How to cite this article:
Kuppswamy B, Rajaleelan W, Jacob NS, Ponniah M. Anesthetic management of an adolescent with congenital glossopharyngeal web. Saudi J Anaesth 2016;10:243-5

How to cite this URL:
Kuppswamy B, Rajaleelan W, Jacob NS, Ponniah M. Anesthetic management of an adolescent with congenital glossopharyngeal web. Saudi J Anaesth [serial online] 2016 [cited 2022 Jun 28];10:243-5. Available from:


Glossopharyngeal web is a rare congenital anomaly, which extends from the posterior part of the tongue to the posterior pharyngeal wall. It represents the embryological remnant of the buccopharyngeal membrane (BPM) and causes an anesthetic challenge due to the difficult airway. Here, we report the airway management of an adolescent with the partial glossopharyngeal web.

A 15-year-old, 50 kg adolescent male presented with a history of difficulty in talking and swallowing for the past 10 years.
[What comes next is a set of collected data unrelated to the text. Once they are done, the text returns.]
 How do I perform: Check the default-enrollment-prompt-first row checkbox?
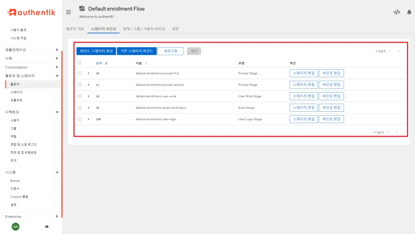pos(79,73)
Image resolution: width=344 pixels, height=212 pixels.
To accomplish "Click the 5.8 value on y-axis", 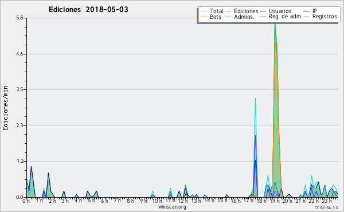I will [x=20, y=18].
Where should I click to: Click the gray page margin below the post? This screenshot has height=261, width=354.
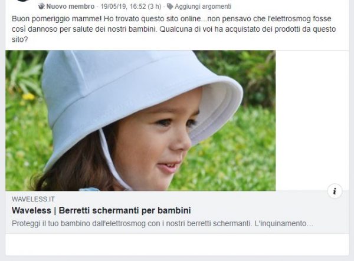coord(177,259)
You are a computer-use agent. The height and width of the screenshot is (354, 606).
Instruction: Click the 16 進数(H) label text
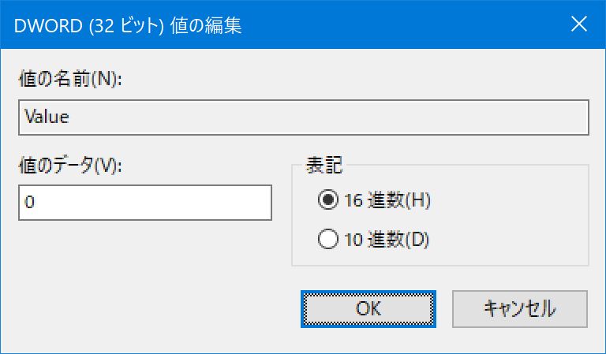[x=387, y=200]
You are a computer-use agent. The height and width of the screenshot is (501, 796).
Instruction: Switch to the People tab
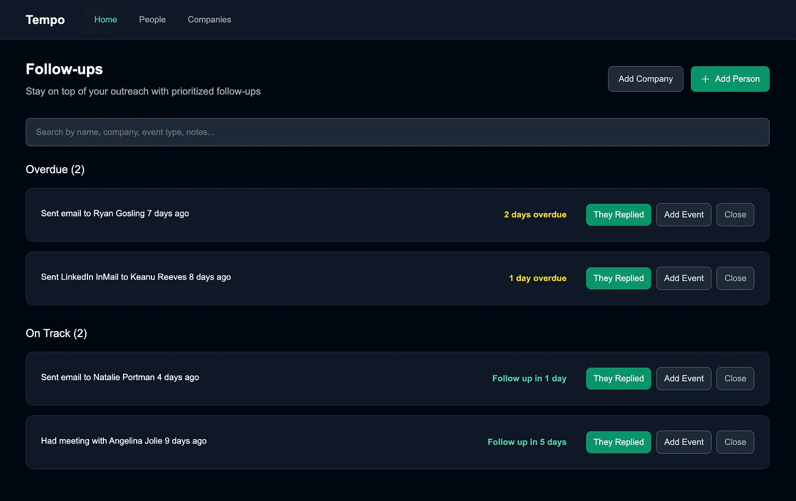point(152,20)
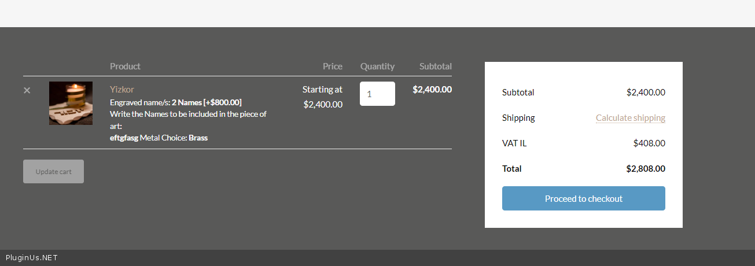This screenshot has width=755, height=266.
Task: Click the $408.00 VAT amount
Action: pos(649,143)
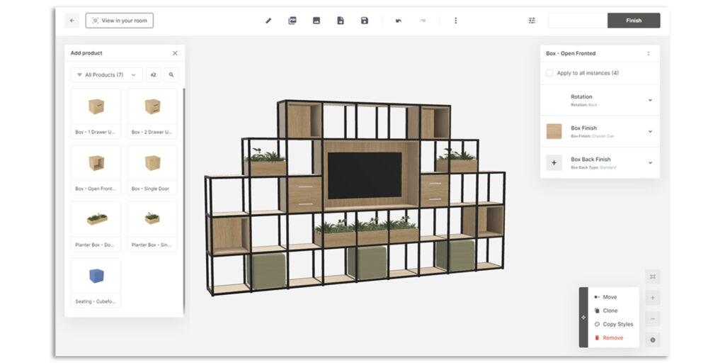The height and width of the screenshot is (363, 725).
Task: Open the settings sliders icon near Finish
Action: pyautogui.click(x=532, y=21)
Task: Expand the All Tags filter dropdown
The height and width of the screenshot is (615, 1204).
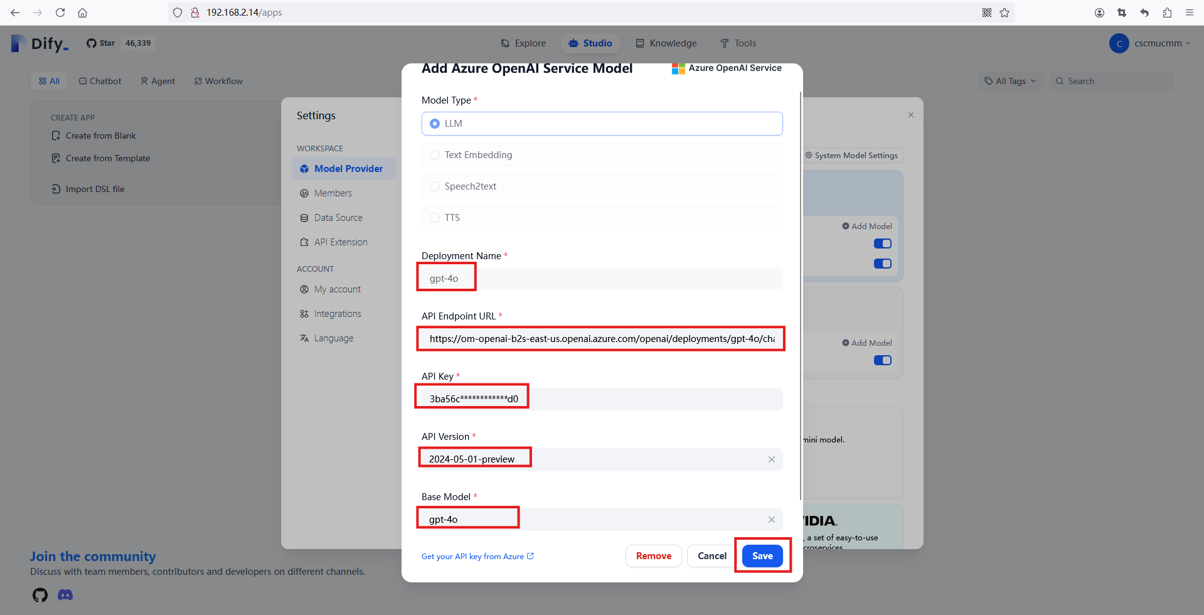Action: (x=1010, y=81)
He was evaluated and found to have a glossopharyngeal web, which extended from the base of the tongue on the right side to the posterior pharyngeal wall [Figure 1]. He was operated 9 years before elsewhere for coarctation of the aorta. The previous anesthesia and surgery were uneventful according to the patient's mother. Preoperative echocardiography revealed a systolic pressure gradient of 34 mmHg across the coarctation segment, normal left ventricular systolic function, and ejection fraction of 58.7%. There was no other significant medical history.
Figure 1: Preoperative photograph of the patient showing the presence of glossopharyngeal band on the right side (permission obtained from the patient)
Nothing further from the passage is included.